— Start of Text section —

There are many excellent, freely available online resources for teaching and learning R. In this section I provide some background information explaining why I felt it would be worthwhile to write a lab manual to add to that collection of resources. If you are an instructor looking for a resource to use for your own lab, hopefully this can help you decide if this resource meets your needs. If you are a student who is using this lab manual as part of course, then this section can help you understand the logic behind the tasks that you will be performing as part of this course.
At the time of writing this, I am a PhD student in the Psychological Science program at The University of British Columbia—Okanagan. In addition to being passionate about R, research methods, and statistics, I have several years experience teaching R and statistics labs to undergraduate students. I wrote this lab manual because the textbook that we had been using to teach R was growing outdated and because the resources I found online did not agree with my philosophy for teaching R.
The lab manual is a resource for practicing statistics with R. Students using this lab manual will have the opportunity to step into the shoes of a researcher by conducting analyses to test hypotheses, reporting those results, and thinking critically about the results in the context of the study. The manual is meant to be used to supplement learning about research methods and statistics in psychology. The goal is not to teach these things as part of the lab. Rather, the goal is to enhance learning through application.

— End of Text section —

Task instructions:
a – According to the R lab manual preface, why did the author write the lab manual? Answer in one to three sentences.
b – Continue the R lab manual preface after its final sentence.
The listing is not needed for this work.

— Start of Supplied records —

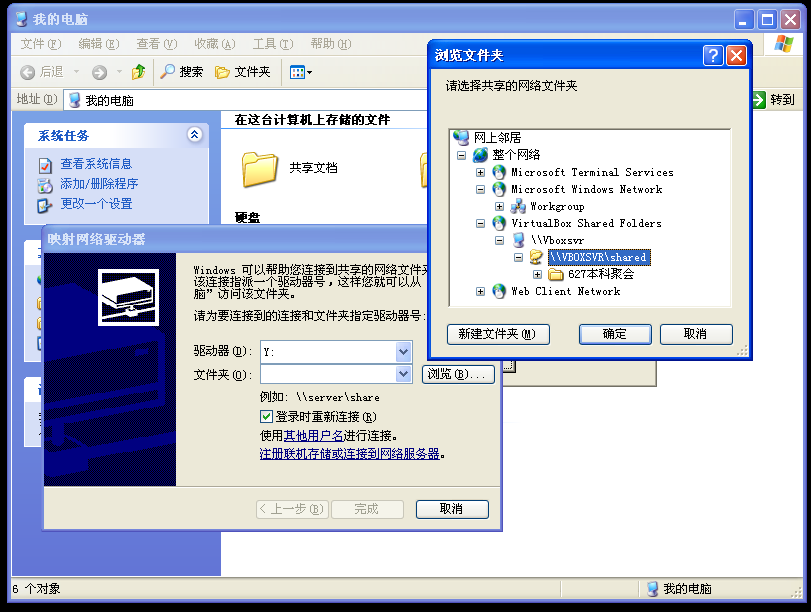Collapse the 系统任务 panel chevron

[194, 135]
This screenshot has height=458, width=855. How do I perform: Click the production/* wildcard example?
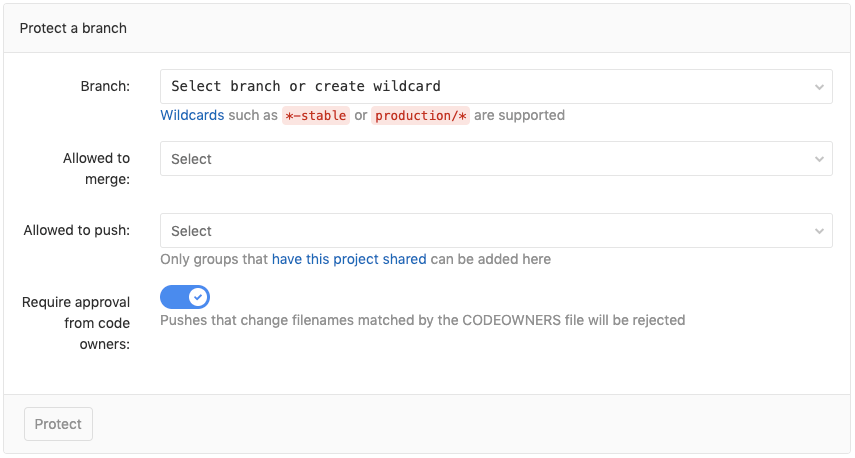pos(420,115)
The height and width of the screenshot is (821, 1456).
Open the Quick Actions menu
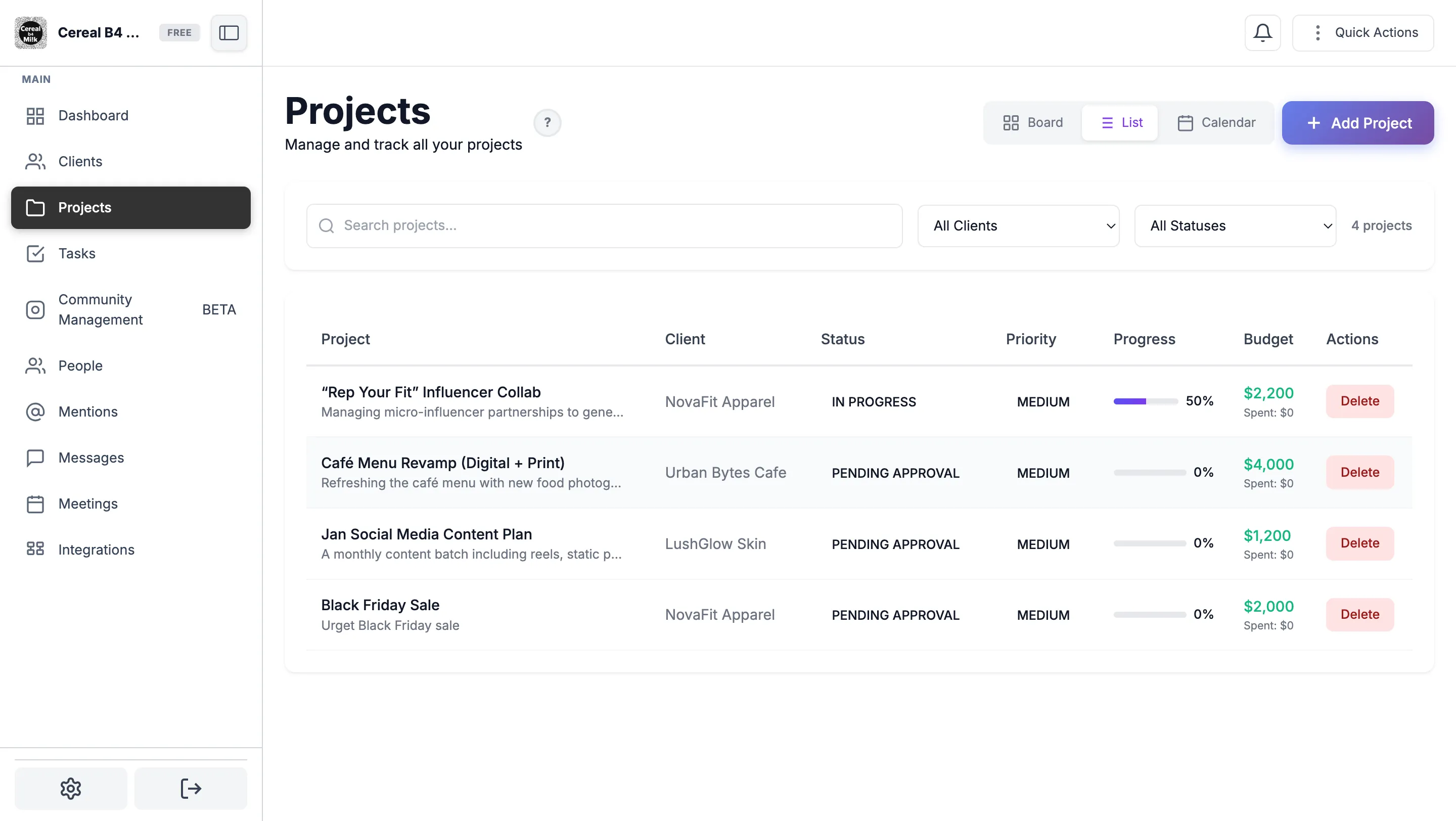click(1363, 33)

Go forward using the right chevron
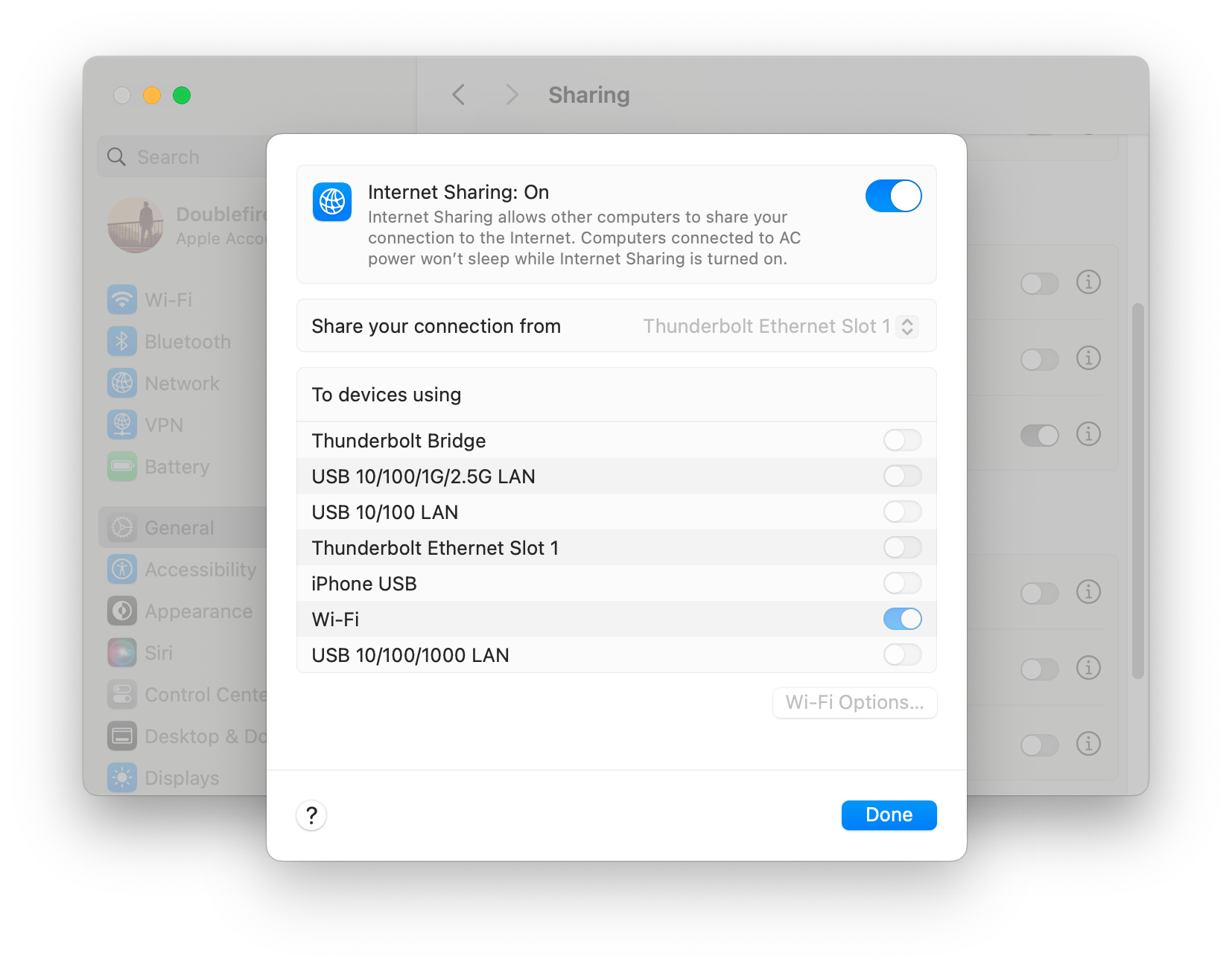(512, 95)
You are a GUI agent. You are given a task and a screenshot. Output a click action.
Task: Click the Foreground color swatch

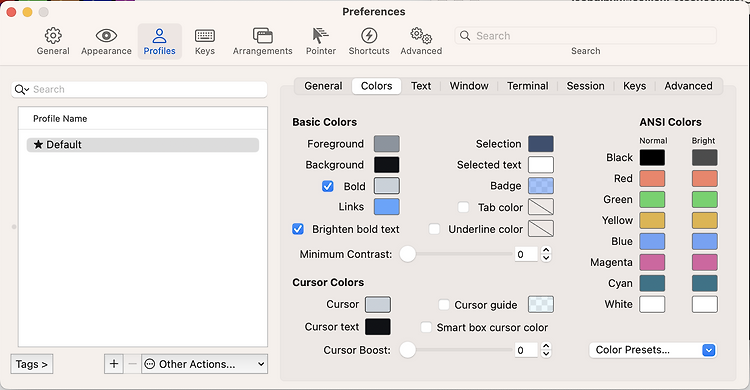point(386,144)
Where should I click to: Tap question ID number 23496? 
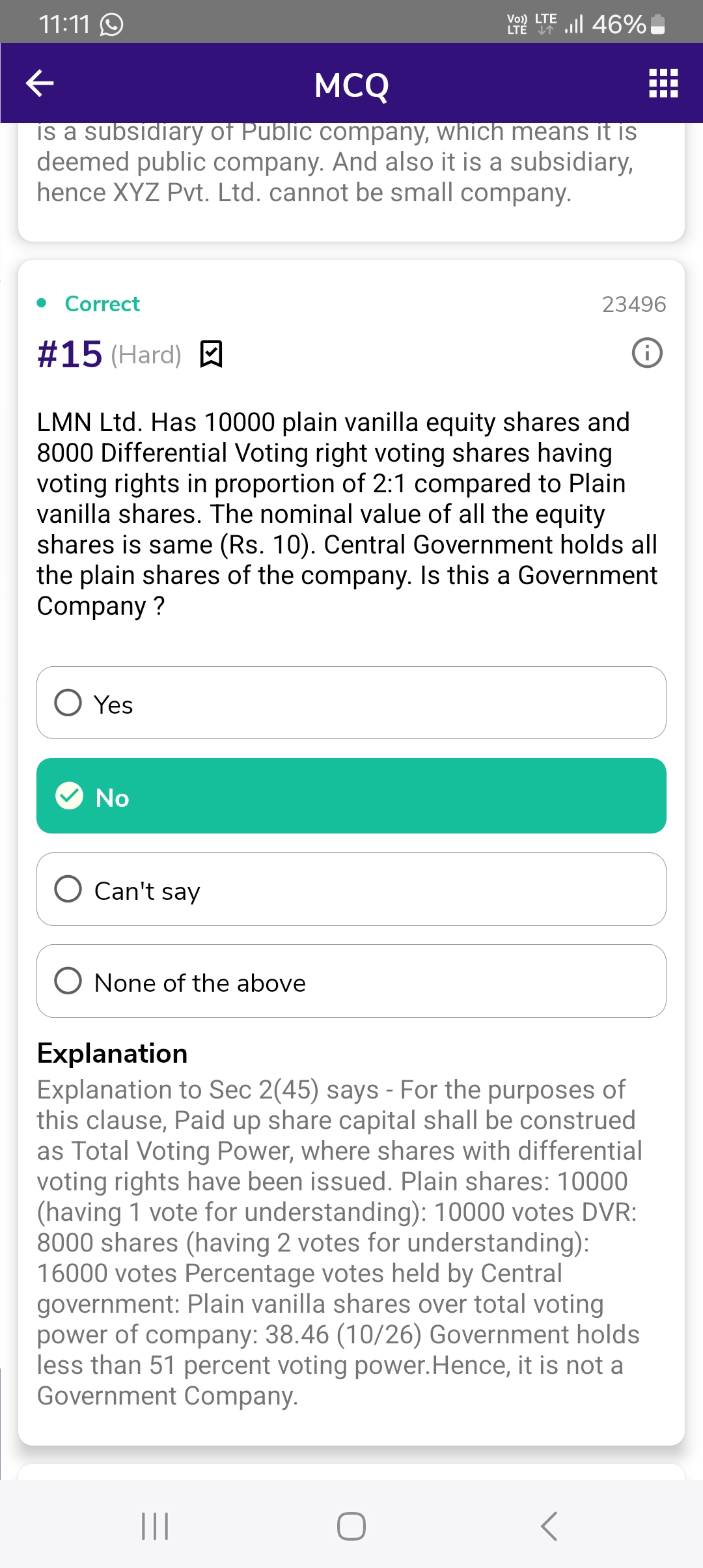tap(633, 304)
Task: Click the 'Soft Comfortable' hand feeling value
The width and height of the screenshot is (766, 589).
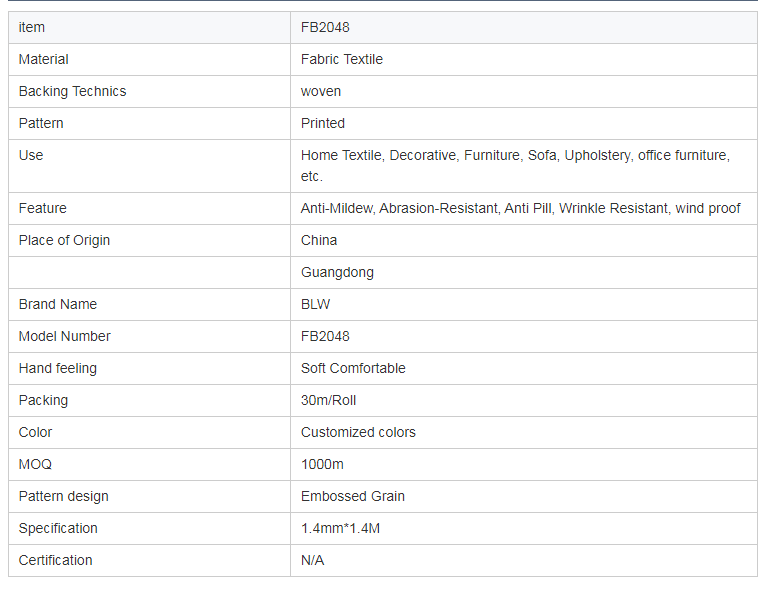Action: 353,368
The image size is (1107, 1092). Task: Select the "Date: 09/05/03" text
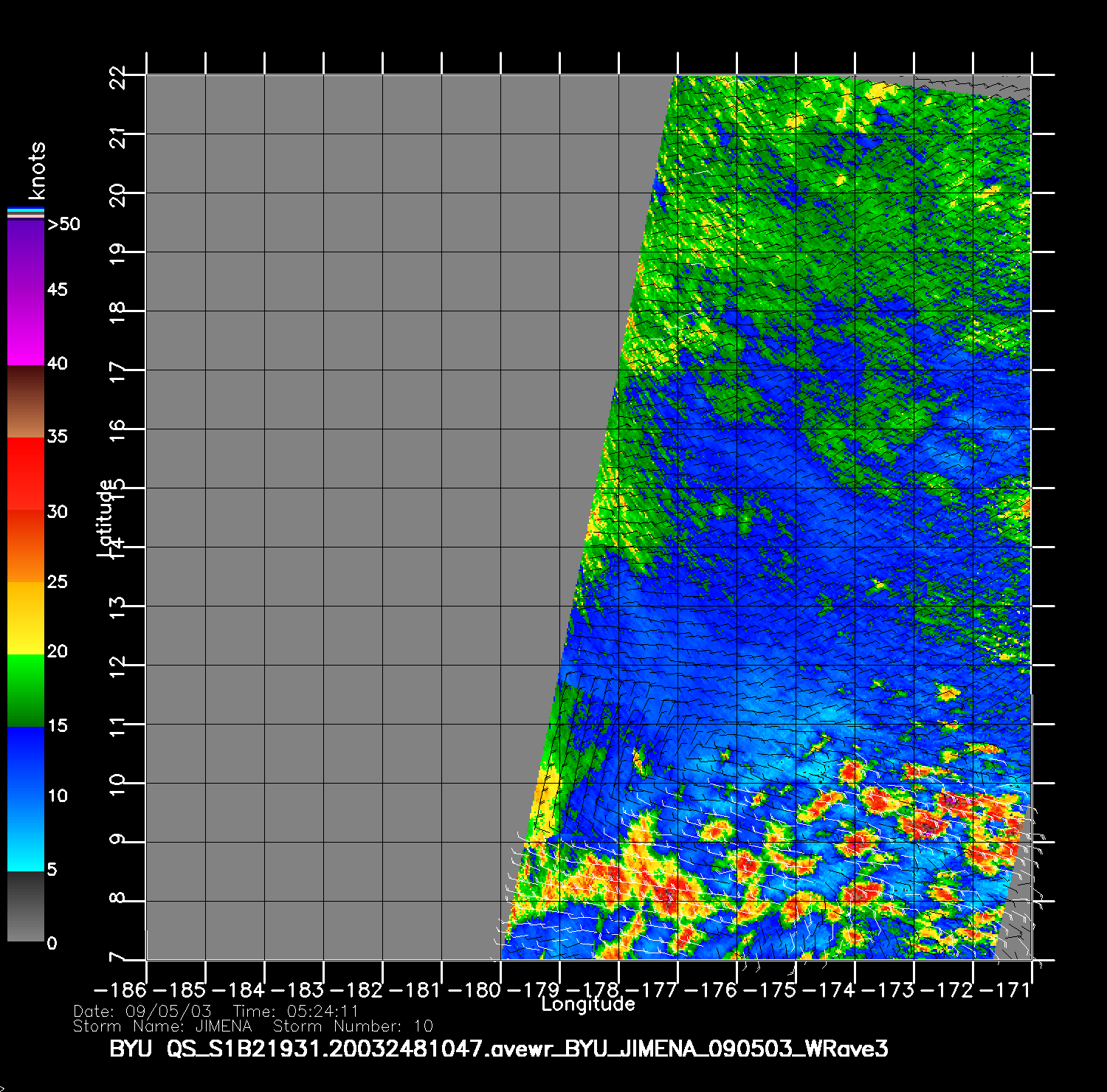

— End of Supplied records —

Expected results:
a – The author wrote it because the textbook used to teach R was growing outdated. The online resources the author found also did not agree with the author's philosophy for teaching R.

b –
The manual is split into two parts. The first part (labs 1–3) teaches foundational R skills. In lab 1, students are introduced to the R programming language and the RStudio IDE. They gain insight into how they can benefit from learning R and they are then introduced to the fundamentals of R programming (as outlined in the Learning Objectives). This continues in lab 2, which introduces R functions for importing data and working with data frames. Lab 3 introduces data visualization using
Having a foundation in the basics of programming with R, students are then introduced to using R for conducting statistical tests. In labs 4–10, students are presented with a hypothetical study and placed in the role of a researcher responsible for testing statistical hypotheses, reporting results, and contributing to the interpretation of the results in the context of that study. For each of these labs, students are provided with the following:
- Background information for the study, including a brief description of important theoretical concepts, one or more hypotheses to be tested, the research method, and analytic strategy.
- Simulated data reflecting the data that would be expected from the sample study.
- Instructions for producing an R script for executing the analytic strategy.
- Instructions for reporting results in APA style.
- Discussion questions to guide students through the process of thinking critically about their findings.
Students use this information to prepare a lab report, which includes an R script, written results reported in APA style, and written responses to the discussion questions.
Hopefully some of the value of the lab manual to students is clear from its description. I next explain the decisions I made when preparing the lab manual and how I think those choices benefit students.
My experience as an undergraduate student in a statistics lab involved reproducing results by copying code from a textbook. I learned how the functions worked and I learned how to report results in APA style. What I did not get to experience was producing and interpreting novel results. Because I was following along in a textbook, the results and their interpretations were always available before I even conducted the tests.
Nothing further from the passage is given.